FBI Goes After Bonsaikitten.com
by Declan McCullagh
[red]10:10 a.m. Feb. 9, 2001 PDT [/red]
WASHINGTON -- A website devoted to squishing kittens into Mason jars is one of two things: A trenchant parody designed to provoke, or a nefarious kitty-mutilation scheme that must be stopped, and probably outlawed.
snip
FBI agents in the Boston field office have launched an investigation into the site. They also have served MIT with a grand jury subpoena asking for "any and all subscriber information" about the site, which was initially hosted in a campus dormitory but has since moved to a commercial provider.
snip
"I was surprised," Chang said. "I really thought that the FBI had better things to do. That's your tax dollars at work."
snip
A gun-toting investigator from the Massachusetts Society for the Prevention of Cruelty to Animals reportedly stopped by campus and quizzed MIT network administrators about the intent of the site. Under state law, MSPCA investigators are deputized as "special state police officers" with investigation and arrest abilities.
The combined efforts of animal rights proponents, including such ardent activists as the closed-subscription "meowmies" group, seem to have prompted the FBI to launch its investigation.
"Why are they doing this?" asks Harvey Silverglate, a prominent Boston criminal defense attorney. "I think the answer is that political correctness has infected the FBI."

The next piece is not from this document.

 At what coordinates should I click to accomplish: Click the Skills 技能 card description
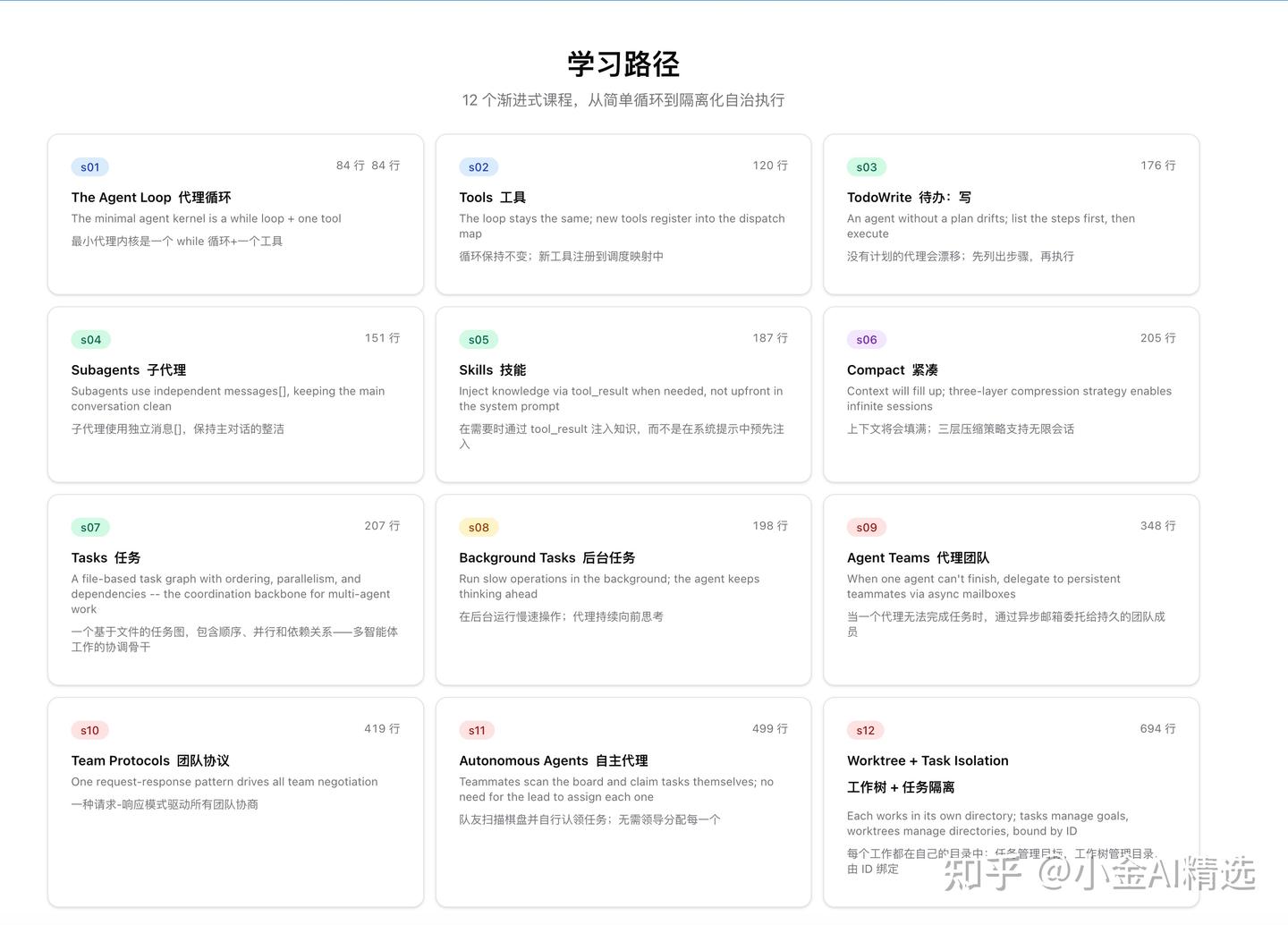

"The kind of fanatical end of the spectrum animal protection movement has affected them," says Silverglate, a partner at Silverglate and Good. "They want to be the good guys. They massively run rampant over Americans' liberties but they want to be seen as nice fuzzy guys who want to protect kittens."
snip
In December 1999, President Clinton signed a law that makes it a federal felony to possess "a depiction of animal cruelty" with the intent to distribute across state lines -- such as on the Internet. During a floor debate, Rep. Elton Gallegly (R-Calif.) claimed that "sick criminals are taking advantage of the loopholes in the local law and the lack of federal law on animal cruelty videos."
The law, which observers at the time said probably violated the First Amendment, only applies to images, videos, and sound recordings that are distributed "for commercial gain" -- and bonsaikitten.com's tongue-in-cheek descriptions of mail-order cats in bottles appears to have given the FBI sufficient justification for an investigation.
The national Humane Society, based in Washington, applauded the FBI's efforts.
snip
Full text at: (copy and paste}http://www.wired.com/news/politics/0,1283,41733,00.html
Note the date of this item is Feb. 9, 2001.
This is what the democRAT and the Clintons' FBI was concentrating on. When Atta and bin Laden were completing plans to murder some 3,000 Americans, destroy the Trade Center, attack the Pentagon, and most likely the White House, the FBI was investigating gifted and privledged teenagers and their harmless, if tasteless, college pranks.